Diagnostic Related Groups – DRG classifications are used in the inpatient prospective payment system (“IPPS”) for inpatient hospital stays. Medicare sets prices for more than 550 DRGs that are organized into 25 major categories. Only one DRG is assigned to a patient for a particular hospital admission. The scope of each DRG encompasses a principal diagnosis and procedure, which has a payment weight assigned to it, based on the average resources used to treat a Medicare beneficiary in that DRG. Secondary diagnosis, beneficiary age, sex, discharge status, and the presence or absence of complications and comorbidities also factor into DRG payment weights and assignments. The location and type of hospital may impact DRG payments as well. For example, a hospital-wide percentage add-on payment is applied to the IPPS payment rate for teaching hospitals and hospitals that treat a high percentage of low-income patients.

While only one DRG payment covers all hospital costs for treating a beneficiary during a specific inpatient stay, a Medicare safety net applies to unusually costly inpatient hospital cases. These Medicare “outlier” payments are additional payments designed to protect a hospital from large financial losses as a result of unusually expensive cases.

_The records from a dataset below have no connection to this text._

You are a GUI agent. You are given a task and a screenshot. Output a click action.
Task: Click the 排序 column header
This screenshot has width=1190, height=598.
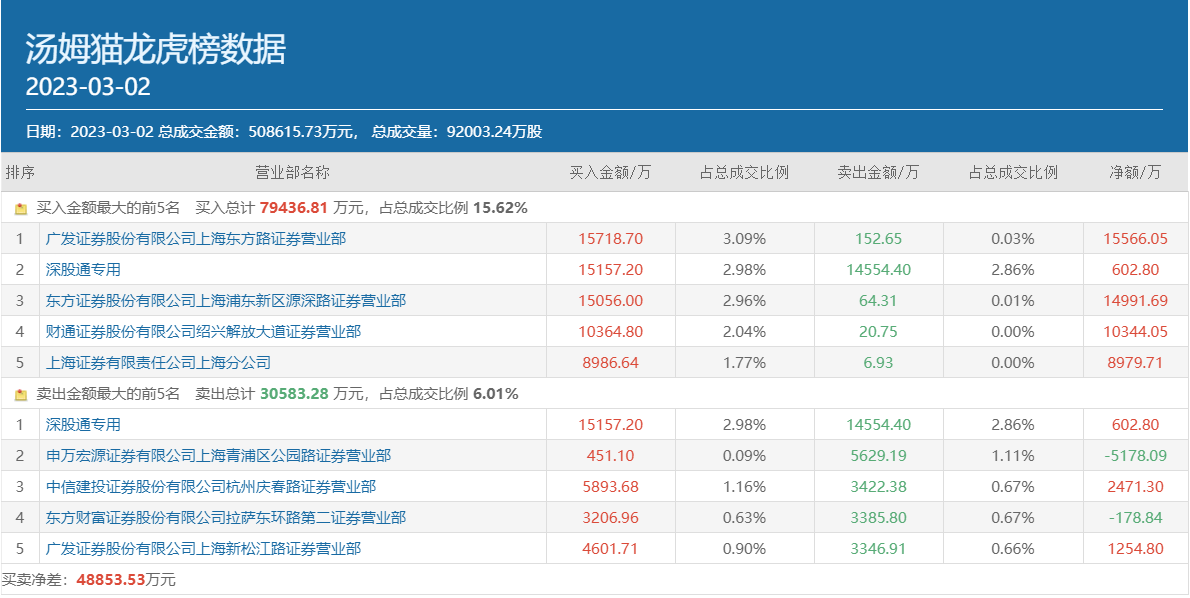20,173
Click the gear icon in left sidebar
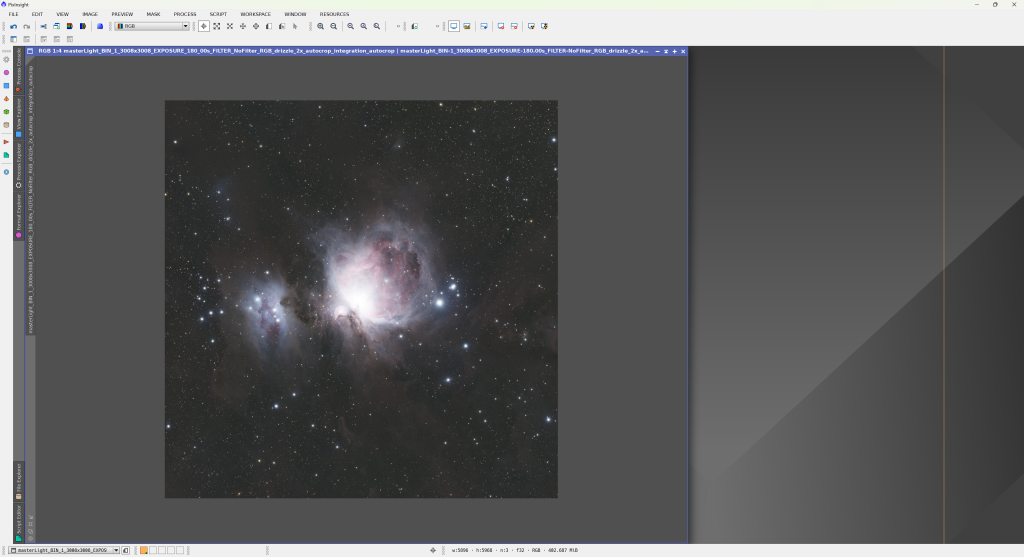 (6, 59)
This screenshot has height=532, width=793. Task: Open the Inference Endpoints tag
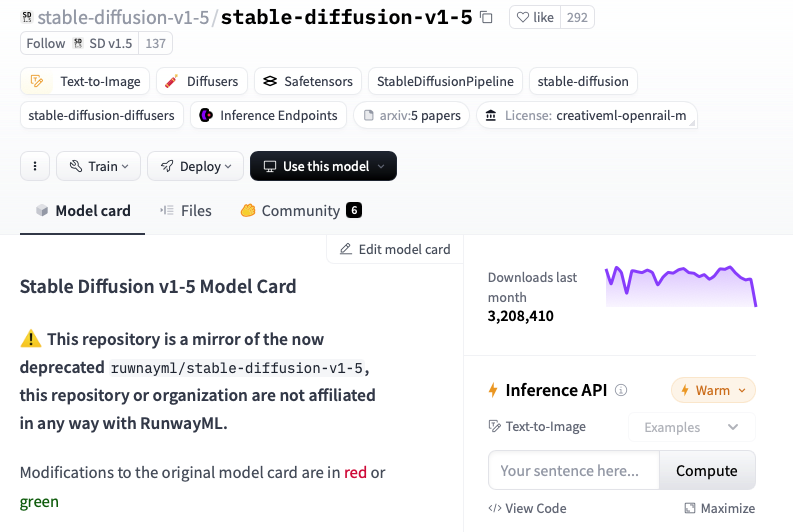[x=269, y=115]
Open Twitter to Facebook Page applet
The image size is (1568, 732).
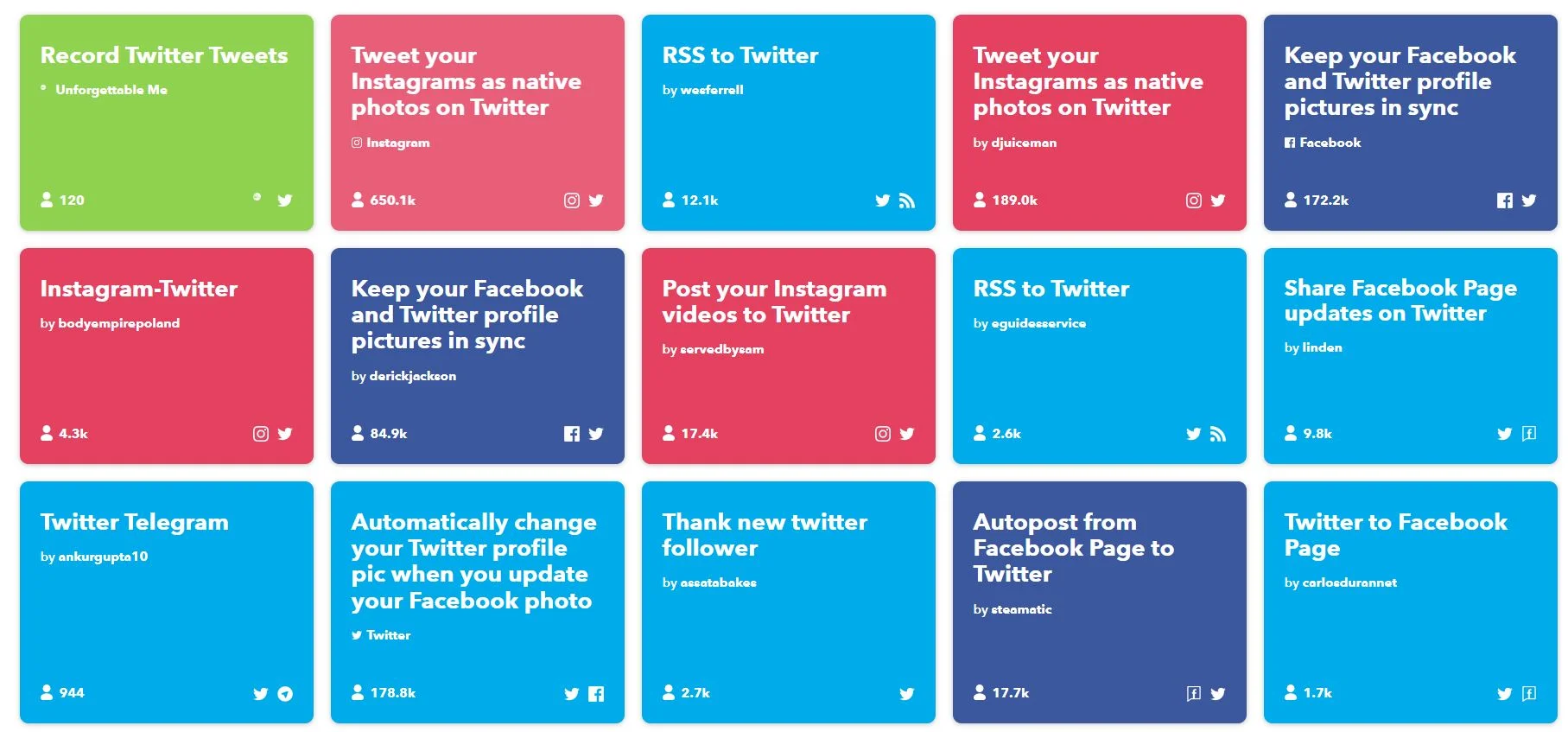1395,535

Ambulatory Payment Classification Groups – Serving in the same capacity as DRGs in the inpatient payment system, APC groups are predetermined payment rates employed by the outpatient prospective payment system (“OPPS”) for designated services furnished by hospitals and other facilities providing outpatient services. Each APC group contains services and procedures that are clinically comparable and use roughly the same amount of resources. Currently, more than 450 APC groups cover services such as surgical procedures, radiology and other diagnostic procedures, clinic visits, emergency department visits, medical supplies and surgical dressings, and various preventive services.

However, unlike DRGs under the inpatient payment system, depending on the number and type of outpatient services provided to a beneficiary, single or multiple APC groups, each with separate associated reimbursement payments, may apply.

Fee Schedules

Medicare Part B currently employs complex fee schedules to reimburse physicians and other health care suppliers of services and equipment.

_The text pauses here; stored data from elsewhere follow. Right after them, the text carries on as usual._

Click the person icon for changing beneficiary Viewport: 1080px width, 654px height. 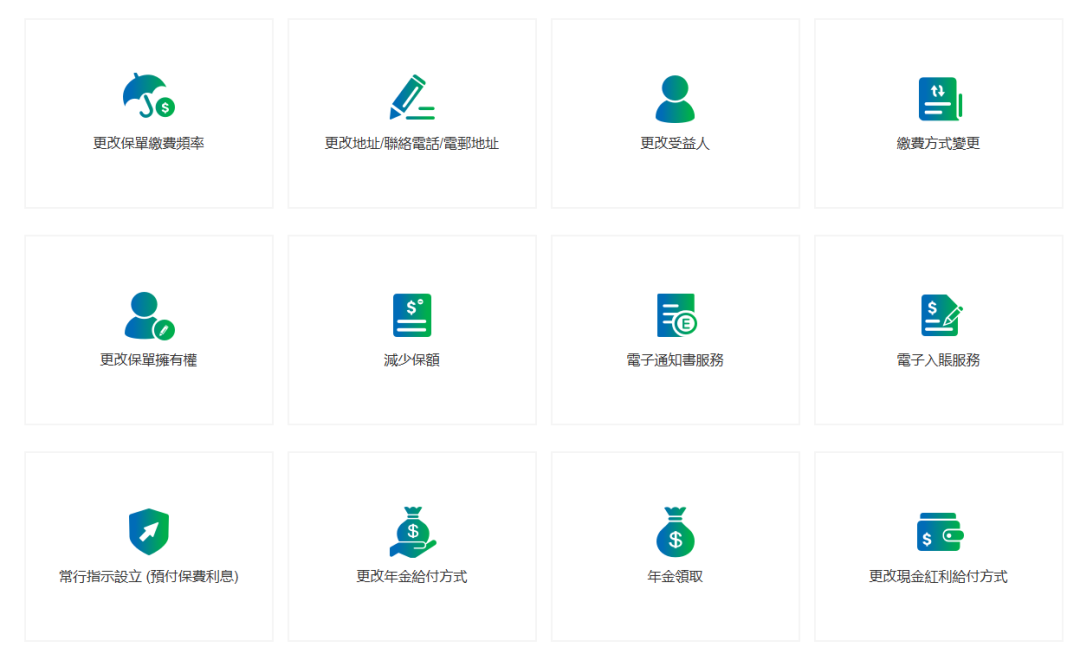pyautogui.click(x=675, y=98)
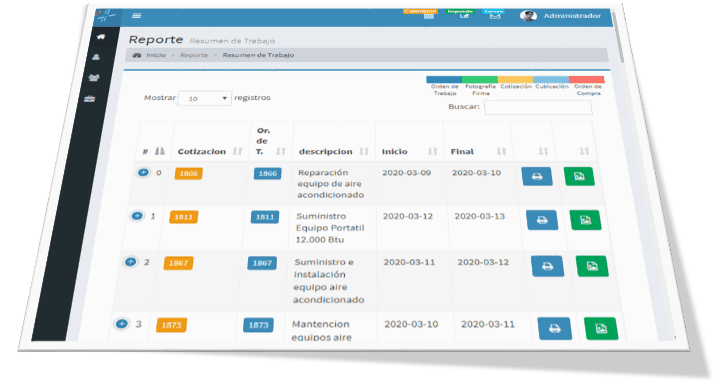Print the report for row 1873
The width and height of the screenshot is (720, 385).
click(x=555, y=328)
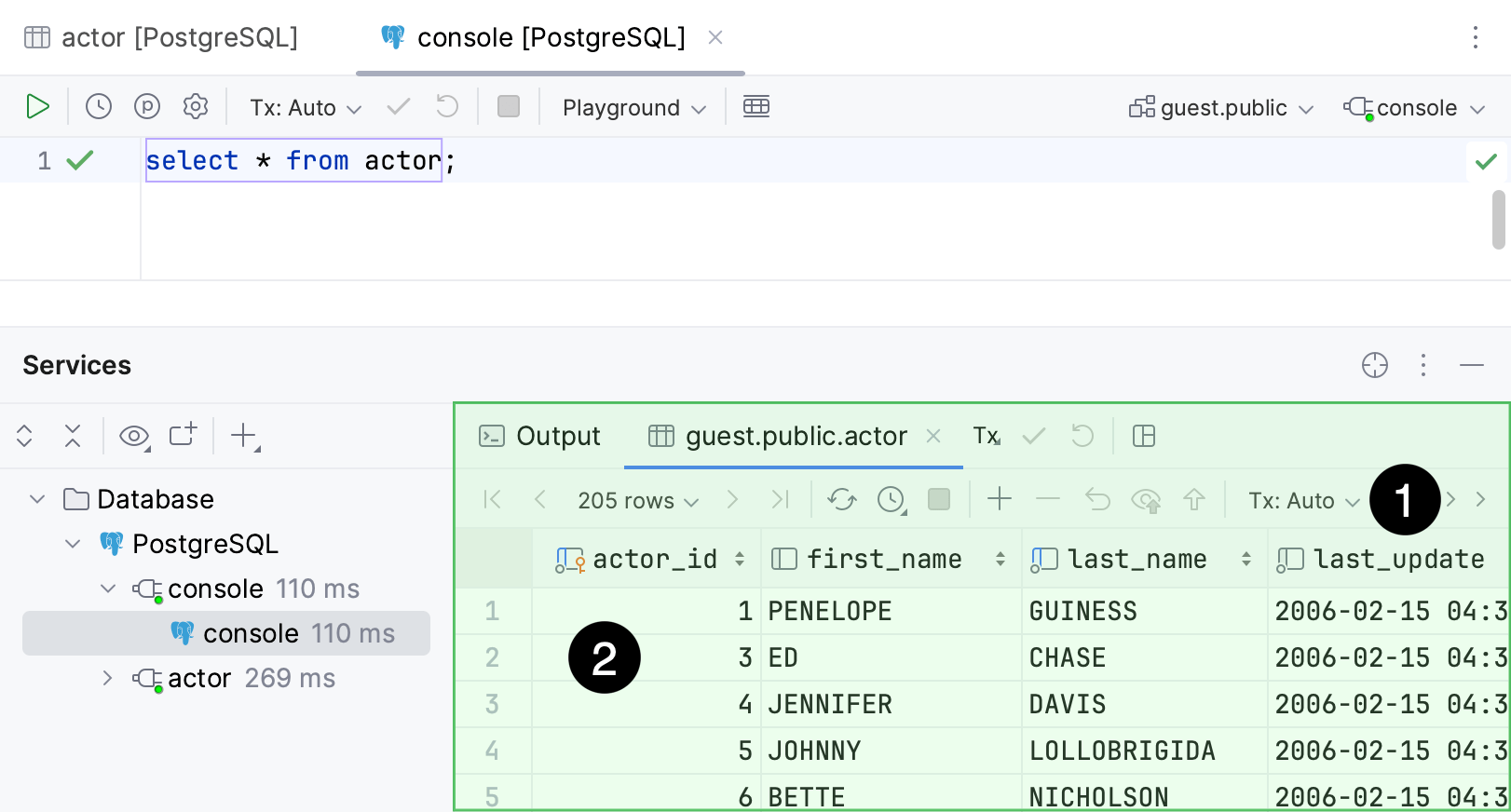Click the Services crosshair locate icon

coord(1374,365)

Part B services provided by physicians and other health care suppliers are reimbursed through the “physicians’ fee schedule.” This fee schedule is an elaborate price list that Medicare uses to reimburse physicians for the services they, and other health care suppliers, furnish for items and services that are not “bundled” into PPS methodologies—things like clinical laboratory tests, durable medical equipment, and some prosthetic devices. For each service provided, there is an associated reimbursement rate that Medicare recalculates annually.

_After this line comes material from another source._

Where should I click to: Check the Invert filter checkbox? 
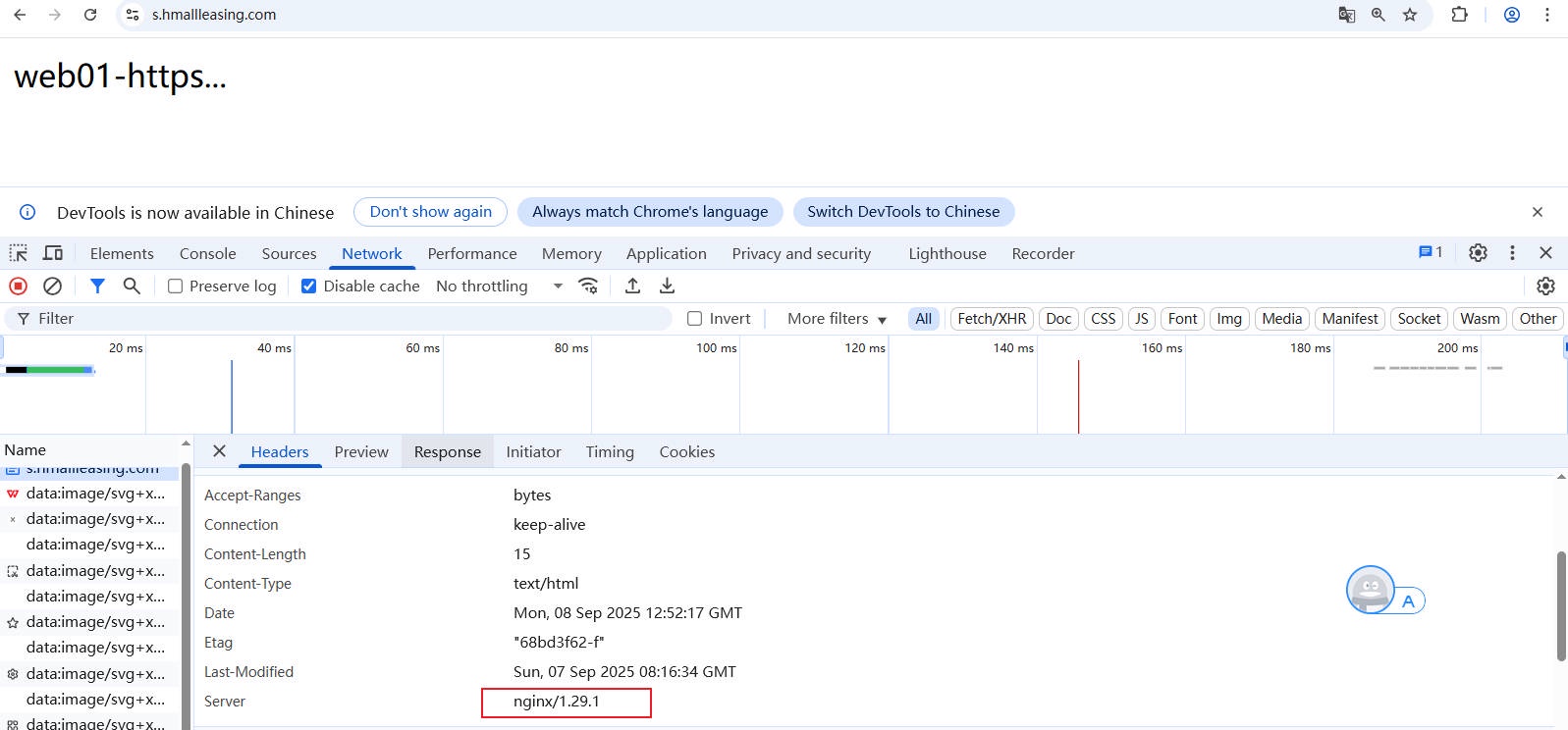695,319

Other suppliers of services and equipment (e.g., durable medical equipment, prosthetic devices, and orthotics) are reimbursed under Part B through either regional fee schedules or on a “reasonable charge” basis. However, as a result of the Medicare Prescription Drug Improvement and Modernization Act of 2003 (“MMA”), Medicare will shift from a fee schedule to a competitive bidding system. Payments will soon be based on competitive bids in which CMS will determine a single payment amount for each item or service in separate competitive acquisition areas. By 2009, competitive bidding will occur in 80 of the nation’s largest metropolitan statistical areas. The remaining areas will have competitive bidding phased in after 2009.